MI Responds: Gov. Stitt's Support for Religious Charter Schools in Oklahoma
NEW YORK, NY – MI adjunct fellow Nicole Stelle Garnett responds to Oklahoma Governor Stitt's expression of support for religious charter schools in Oklahoma:
"Governor Stitt’s reaffirmed commitment to permitting religious charter schools in Oklahoma is commendable. It came after Oklahoma Attorney General Drummond withdrew his predecessor's opinion letter, which had concluded that bans on religious charter schools are unconstitutional. Drummond’s about-face is, as Gov. Stitt notes, both mistaken and a setback for religious liberty.
"The First Amendment prohibits anti-religious discrimination by the government. As Chief Justice John Roberts put it in Carson v. Makin (2022), 'a State violates the Free Exercise Clause when it excludes religious observers from otherwise available public benefits,' including school-choice programs. Laws prohibiting religious charter schools cannot be reconciled with this non-discrimination principle.

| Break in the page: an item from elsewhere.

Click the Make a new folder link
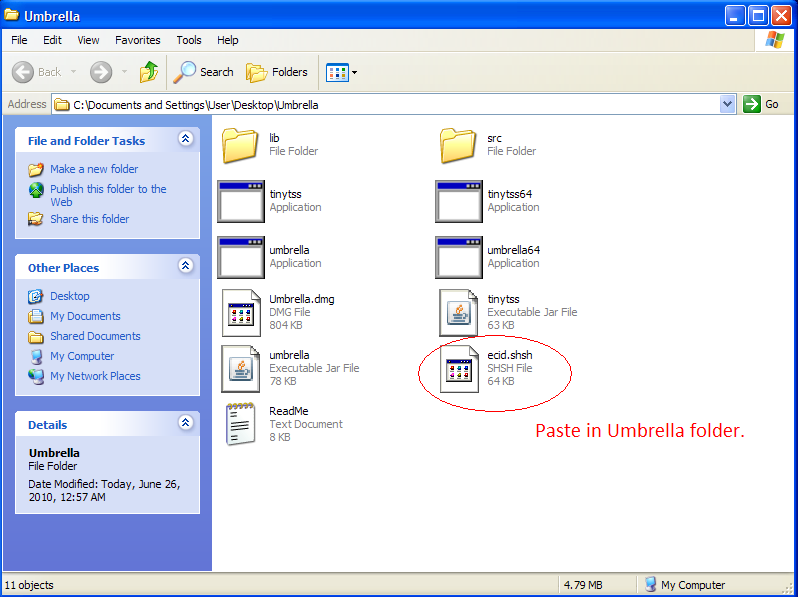This screenshot has height=597, width=798. [x=94, y=169]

A state may not operate a charter school program—one that permits private entities to operate a wide variety of publicly funded schools—but exclude otherwise qualified schools simply because of their religious character or affiliation.
"In Espinoza v. Montana (2020), Roberts explained that 'a State need not subsidize private education, but once a State decides to do so, it cannot disqualify some private schools solely because they are religious.' And, although designated as 'public schools,' charter schools are, for federal constitutional purposes, private actors. This means that current charter laws force religious organizations to choose between receiving funds and remaining religious."
- Nicole Stelle Garnett is a senior fellow at the Manhattan Institute and the John P. Murphy Foundation Professor of Law at the University of Notre Dame.